President Donald Trump said explicitly in an interview this weekend that Palestinians would not have a right to return to Gaza under his plan to take US ownership of the strip and rebuild it.
“No, they wouldn’t,” Trump said in an interview on Fox News when asked whether the Palestinians would have a right to return. “Because they will have much better housing. Much better – in other words, I’m talking about building a permanent place for them.”
Trump’s assertion that Palestinians wouldn’t be entitled to return to Gaza is certain to deepen international opposition to the proposal, which drew outcry when he first announced it last week at a news conference alongside Israeli Prime Minister Benjamin Netanyahu.
Afterward, some Trump aides sought to soften or clarify aspects of the plan. Karoline Leavitt, the White House press secretary, said Trump was proposing only a temporary relocation of Palestinians while Gaza was being rebuilt.

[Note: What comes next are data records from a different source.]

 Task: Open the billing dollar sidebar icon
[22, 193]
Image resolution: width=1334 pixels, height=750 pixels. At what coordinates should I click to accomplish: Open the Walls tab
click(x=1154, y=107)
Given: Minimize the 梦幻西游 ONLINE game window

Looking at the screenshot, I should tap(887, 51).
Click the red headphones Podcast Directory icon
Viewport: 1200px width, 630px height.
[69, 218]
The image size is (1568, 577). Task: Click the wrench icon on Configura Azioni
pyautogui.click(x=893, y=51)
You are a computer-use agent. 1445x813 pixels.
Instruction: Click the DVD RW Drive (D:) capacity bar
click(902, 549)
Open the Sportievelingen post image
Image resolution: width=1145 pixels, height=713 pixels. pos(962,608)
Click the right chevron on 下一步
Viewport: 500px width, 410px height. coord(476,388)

Secretary of State Marco Rubio, who was traveling in Latin America when Trump revealed his idea, suggested the resettlements from Gaza would be only on an interim basis.
“What he very generously has offered is the ability of the United States to go in and help with debris removal, help with munitions removal, help with reconstruction — the rebuilding of homes and businesses and things of this nature, so that then people can move back in,” Rubio said last week.
Yet Trump himself, in comments afterward, did anything but retreat. He told reporters aboard Air Force One on Sunday that he viewed the war-torn region as a “big real estate site.”